Every line of the data is to be retyped exactly.

** RECORDS PROVIDED follows **

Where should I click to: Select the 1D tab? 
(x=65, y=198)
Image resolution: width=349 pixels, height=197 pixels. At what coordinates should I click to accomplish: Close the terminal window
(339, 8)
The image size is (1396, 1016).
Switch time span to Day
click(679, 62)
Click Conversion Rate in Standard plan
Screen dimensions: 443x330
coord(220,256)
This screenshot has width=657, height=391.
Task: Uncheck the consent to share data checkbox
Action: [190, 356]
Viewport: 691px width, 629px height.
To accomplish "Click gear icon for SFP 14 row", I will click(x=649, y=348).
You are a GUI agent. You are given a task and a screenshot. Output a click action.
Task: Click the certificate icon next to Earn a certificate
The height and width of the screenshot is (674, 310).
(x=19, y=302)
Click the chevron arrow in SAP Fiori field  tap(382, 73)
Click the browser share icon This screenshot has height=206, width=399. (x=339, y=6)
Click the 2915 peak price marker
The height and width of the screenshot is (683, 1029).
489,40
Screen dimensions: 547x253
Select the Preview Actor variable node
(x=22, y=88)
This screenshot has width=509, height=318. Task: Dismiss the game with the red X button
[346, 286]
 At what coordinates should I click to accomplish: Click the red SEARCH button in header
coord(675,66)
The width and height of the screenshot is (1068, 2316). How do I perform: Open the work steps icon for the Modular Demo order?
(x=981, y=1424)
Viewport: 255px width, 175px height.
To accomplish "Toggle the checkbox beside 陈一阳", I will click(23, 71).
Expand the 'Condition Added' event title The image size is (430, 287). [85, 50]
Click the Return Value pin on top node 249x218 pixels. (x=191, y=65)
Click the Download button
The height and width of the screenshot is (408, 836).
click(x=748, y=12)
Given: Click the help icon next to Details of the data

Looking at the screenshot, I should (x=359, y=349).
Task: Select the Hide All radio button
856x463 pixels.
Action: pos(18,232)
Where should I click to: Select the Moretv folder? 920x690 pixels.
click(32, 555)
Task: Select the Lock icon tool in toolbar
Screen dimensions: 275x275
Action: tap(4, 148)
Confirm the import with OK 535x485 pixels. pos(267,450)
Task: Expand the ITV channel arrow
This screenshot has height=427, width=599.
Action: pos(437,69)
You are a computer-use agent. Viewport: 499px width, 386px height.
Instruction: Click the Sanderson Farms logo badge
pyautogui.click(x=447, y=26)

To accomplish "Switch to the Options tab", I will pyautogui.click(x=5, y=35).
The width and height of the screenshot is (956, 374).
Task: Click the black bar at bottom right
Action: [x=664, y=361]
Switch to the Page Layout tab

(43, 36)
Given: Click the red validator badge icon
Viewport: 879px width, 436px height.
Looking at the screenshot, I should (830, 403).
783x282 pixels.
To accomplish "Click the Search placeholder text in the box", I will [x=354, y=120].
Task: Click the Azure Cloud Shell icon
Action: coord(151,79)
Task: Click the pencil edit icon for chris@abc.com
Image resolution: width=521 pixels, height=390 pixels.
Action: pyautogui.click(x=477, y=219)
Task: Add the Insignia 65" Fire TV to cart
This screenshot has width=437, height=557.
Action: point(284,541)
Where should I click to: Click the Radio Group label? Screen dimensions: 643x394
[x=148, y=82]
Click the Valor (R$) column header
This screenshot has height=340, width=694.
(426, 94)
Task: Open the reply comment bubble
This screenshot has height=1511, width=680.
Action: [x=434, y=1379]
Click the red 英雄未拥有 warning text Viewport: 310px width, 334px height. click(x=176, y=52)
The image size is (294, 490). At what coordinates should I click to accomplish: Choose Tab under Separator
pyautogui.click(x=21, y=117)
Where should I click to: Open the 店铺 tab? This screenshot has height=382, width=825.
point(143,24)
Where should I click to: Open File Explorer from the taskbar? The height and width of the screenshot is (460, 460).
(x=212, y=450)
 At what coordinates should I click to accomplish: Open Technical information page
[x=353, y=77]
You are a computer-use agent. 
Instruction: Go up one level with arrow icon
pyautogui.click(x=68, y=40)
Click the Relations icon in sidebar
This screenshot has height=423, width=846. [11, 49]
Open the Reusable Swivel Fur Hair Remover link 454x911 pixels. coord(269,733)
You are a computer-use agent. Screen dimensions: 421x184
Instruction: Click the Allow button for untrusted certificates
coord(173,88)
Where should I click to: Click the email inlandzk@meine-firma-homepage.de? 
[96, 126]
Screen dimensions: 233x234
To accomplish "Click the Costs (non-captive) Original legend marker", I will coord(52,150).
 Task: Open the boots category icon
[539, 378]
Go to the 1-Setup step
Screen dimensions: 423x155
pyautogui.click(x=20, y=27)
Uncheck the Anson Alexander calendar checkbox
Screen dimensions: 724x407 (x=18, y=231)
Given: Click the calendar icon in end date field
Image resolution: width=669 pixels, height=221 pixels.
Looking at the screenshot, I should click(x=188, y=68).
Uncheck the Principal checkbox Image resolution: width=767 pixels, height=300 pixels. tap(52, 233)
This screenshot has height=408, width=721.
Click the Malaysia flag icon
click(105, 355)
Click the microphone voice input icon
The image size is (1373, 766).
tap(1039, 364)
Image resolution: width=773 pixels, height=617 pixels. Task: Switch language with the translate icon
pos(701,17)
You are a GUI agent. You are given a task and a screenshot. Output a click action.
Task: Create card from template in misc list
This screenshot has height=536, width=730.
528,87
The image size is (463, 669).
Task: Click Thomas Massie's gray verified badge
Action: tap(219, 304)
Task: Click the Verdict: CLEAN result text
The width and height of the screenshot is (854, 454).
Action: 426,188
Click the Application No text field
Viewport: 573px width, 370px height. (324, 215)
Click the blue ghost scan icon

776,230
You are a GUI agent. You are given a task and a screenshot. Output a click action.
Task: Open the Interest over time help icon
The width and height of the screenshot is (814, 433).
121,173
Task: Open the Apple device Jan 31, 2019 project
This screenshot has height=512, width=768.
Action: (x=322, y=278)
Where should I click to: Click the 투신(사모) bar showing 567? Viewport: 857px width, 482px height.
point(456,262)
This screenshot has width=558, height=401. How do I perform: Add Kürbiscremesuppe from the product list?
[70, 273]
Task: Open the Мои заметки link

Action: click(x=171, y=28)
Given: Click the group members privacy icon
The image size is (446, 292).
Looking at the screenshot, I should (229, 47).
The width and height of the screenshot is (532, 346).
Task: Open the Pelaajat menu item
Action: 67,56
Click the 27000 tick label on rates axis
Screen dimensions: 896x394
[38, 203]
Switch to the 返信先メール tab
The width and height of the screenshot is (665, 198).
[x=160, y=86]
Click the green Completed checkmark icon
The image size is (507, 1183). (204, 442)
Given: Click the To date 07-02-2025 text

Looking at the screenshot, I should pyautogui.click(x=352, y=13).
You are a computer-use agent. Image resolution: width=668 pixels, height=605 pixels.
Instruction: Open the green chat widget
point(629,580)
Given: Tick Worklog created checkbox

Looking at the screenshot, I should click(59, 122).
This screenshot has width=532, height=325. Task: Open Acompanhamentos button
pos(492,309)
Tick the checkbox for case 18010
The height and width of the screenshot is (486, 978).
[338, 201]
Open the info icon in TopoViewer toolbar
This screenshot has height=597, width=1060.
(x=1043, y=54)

** End of RECORDS PROVIDED **

*RESPONSE TO THIS TASK:*
Where should I click to: Select the 1D tab? 
(x=65, y=198)
Image resolution: width=349 pixels, height=197 pixels. At what coordinates should I click to accomplish: Close the terminal window
(339, 8)
The image size is (1396, 1016).
Switch time span to Day
click(679, 62)
Click Conversion Rate in Standard plan
Screen dimensions: 443x330
coord(220,256)
This screenshot has width=657, height=391.
Task: Uncheck the consent to share data checkbox
Action: [190, 356]
Viewport: 691px width, 629px height.
To accomplish "Click gear icon for SFP 14 row", I will click(x=649, y=348).
You are a GUI agent. You are given a task and a screenshot. Output a click action.
Task: Click the certificate icon next to Earn a certificate
The height and width of the screenshot is (674, 310).
(x=19, y=302)
Click the chevron arrow in SAP Fiori field  tap(382, 73)
Click the browser share icon This screenshot has height=206, width=399. (x=339, y=6)
Click the 2915 peak price marker
The height and width of the screenshot is (683, 1029).
489,40
Screen dimensions: 547x253
Select the Preview Actor variable node
(x=22, y=88)
This screenshot has width=509, height=318. Task: Dismiss the game with the red X button
[346, 286]
 At what coordinates should I click to accomplish: Click the red SEARCH button in header
coord(675,66)
The width and height of the screenshot is (1068, 2316). How do I perform: Open the work steps icon for the Modular Demo order?
(x=981, y=1424)
Viewport: 255px width, 175px height.
To accomplish "Toggle the checkbox beside 陈一阳", I will click(23, 71).
Expand the 'Condition Added' event title The image size is (430, 287). [85, 50]
Click the Return Value pin on top node 249x218 pixels. (x=191, y=65)
Click the Download button
The height and width of the screenshot is (408, 836).
click(x=748, y=12)
Given: Click the help icon next to Details of the data

Looking at the screenshot, I should (x=359, y=349).
Task: Select the Hide All radio button
856x463 pixels.
Action: pos(18,232)
Where should I click to: Select the Moretv folder? 920x690 pixels.
click(32, 555)
Task: Select the Lock icon tool in toolbar
Screen dimensions: 275x275
Action: tap(4, 148)
Confirm the import with OK 535x485 pixels. pos(267,450)
Task: Expand the ITV channel arrow
This screenshot has height=427, width=599.
Action: pos(437,69)
You are a computer-use agent. Viewport: 499px width, 386px height.
Instruction: Click the Sanderson Farms logo badge
pyautogui.click(x=447, y=26)

To accomplish "Switch to the Options tab", I will pyautogui.click(x=5, y=35).
The width and height of the screenshot is (956, 374).
Task: Click the black bar at bottom right
Action: [x=664, y=361]
Switch to the Page Layout tab

(43, 36)
Given: Click the red validator badge icon
Viewport: 879px width, 436px height.
Looking at the screenshot, I should (830, 403).
783x282 pixels.
To accomplish "Click the Search placeholder text in the box", I will [x=354, y=120].
Task: Click the Azure Cloud Shell icon
Action: coord(151,79)
Task: Click the pencil edit icon for chris@abc.com
Image resolution: width=521 pixels, height=390 pixels.
Action: pyautogui.click(x=477, y=219)
Task: Add the Insignia 65" Fire TV to cart
This screenshot has width=437, height=557.
Action: point(284,541)
Where should I click to: Click the Radio Group label? Screen dimensions: 643x394
[x=148, y=82]
Click the Valor (R$) column header
This screenshot has height=340, width=694.
(426, 94)
Task: Open the reply comment bubble
This screenshot has height=1511, width=680.
Action: [x=434, y=1379]
Click the red 英雄未拥有 warning text Viewport: 310px width, 334px height. click(x=176, y=52)
The image size is (294, 490). At what coordinates should I click to accomplish: Choose Tab under Separator
pyautogui.click(x=21, y=117)
Where should I click to: Open the 店铺 tab? This screenshot has height=382, width=825.
point(143,24)
Where should I click to: Open File Explorer from the taskbar? The height and width of the screenshot is (460, 460).
(x=212, y=450)
 At what coordinates should I click to accomplish: Open Technical information page
[x=353, y=77]
You are a computer-use agent. 
Instruction: Go up one level with arrow icon
pyautogui.click(x=68, y=40)
Click the Relations icon in sidebar
This screenshot has height=423, width=846. [11, 49]
Open the Reusable Swivel Fur Hair Remover link 454x911 pixels. coord(269,733)
You are a computer-use agent. Screen dimensions: 421x184
Instruction: Click the Allow button for untrusted certificates
coord(173,88)
Where should I click to: Click the email inlandzk@meine-firma-homepage.de? 
[96, 126]
Screen dimensions: 233x234
To accomplish "Click the Costs (non-captive) Original legend marker", I will coord(52,150).
 Task: Open the boots category icon
[539, 378]
Go to the 1-Setup step
Screen dimensions: 423x155
pyautogui.click(x=20, y=27)
Uncheck the Anson Alexander calendar checkbox
Screen dimensions: 724x407 (x=18, y=231)
Given: Click the calendar icon in end date field
Image resolution: width=669 pixels, height=221 pixels.
Looking at the screenshot, I should click(x=188, y=68).
Uncheck the Principal checkbox Image resolution: width=767 pixels, height=300 pixels. tap(52, 233)
This screenshot has height=408, width=721.
Click the Malaysia flag icon
click(105, 355)
Click the microphone voice input icon
The image size is (1373, 766).
tap(1039, 364)
Image resolution: width=773 pixels, height=617 pixels. Task: Switch language with the translate icon
pos(701,17)
You are a GUI agent. You are given a task and a screenshot. Output a click action.
Task: Create card from template in misc list
This screenshot has height=536, width=730.
528,87
The image size is (463, 669).
Task: Click Thomas Massie's gray verified badge
Action: tap(219, 304)
Task: Click the Verdict: CLEAN result text
The width and height of the screenshot is (854, 454).
Action: 426,188
Click the Application No text field
Viewport: 573px width, 370px height. (324, 215)
Click the blue ghost scan icon

776,230
You are a GUI agent. You are given a task and a screenshot. Output a click action.
Task: Open the Interest over time help icon
The width and height of the screenshot is (814, 433).
121,173
Task: Open the Apple device Jan 31, 2019 project
This screenshot has height=512, width=768.
Action: (x=322, y=278)
Where should I click to: Click the 투신(사모) bar showing 567? Viewport: 857px width, 482px height.
point(456,262)
This screenshot has width=558, height=401. How do I perform: Add Kürbiscremesuppe from the product list?
[70, 273]
Task: Open the Мои заметки link

Action: click(x=171, y=28)
Given: Click the group members privacy icon
The image size is (446, 292).
Looking at the screenshot, I should (229, 47).
The width and height of the screenshot is (532, 346).
Task: Open the Pelaajat menu item
Action: 67,56
Click the 27000 tick label on rates axis
Screen dimensions: 896x394
[38, 203]
Switch to the 返信先メール tab
The width and height of the screenshot is (665, 198).
[x=160, y=86]
Click the green Completed checkmark icon
The image size is (507, 1183). (204, 442)
Given: Click the To date 07-02-2025 text

Looking at the screenshot, I should pyautogui.click(x=352, y=13).
You are a computer-use agent. Image resolution: width=668 pixels, height=605 pixels.
Instruction: Open the green chat widget
point(629,580)
Given: Tick Worklog created checkbox

Looking at the screenshot, I should click(59, 122).
This screenshot has width=532, height=325. Task: Open Acompanhamentos button
pos(492,309)
Tick the checkbox for case 18010
The height and width of the screenshot is (486, 978).
[338, 201]
Open the info icon in TopoViewer toolbar
This screenshot has height=597, width=1060.
(x=1043, y=54)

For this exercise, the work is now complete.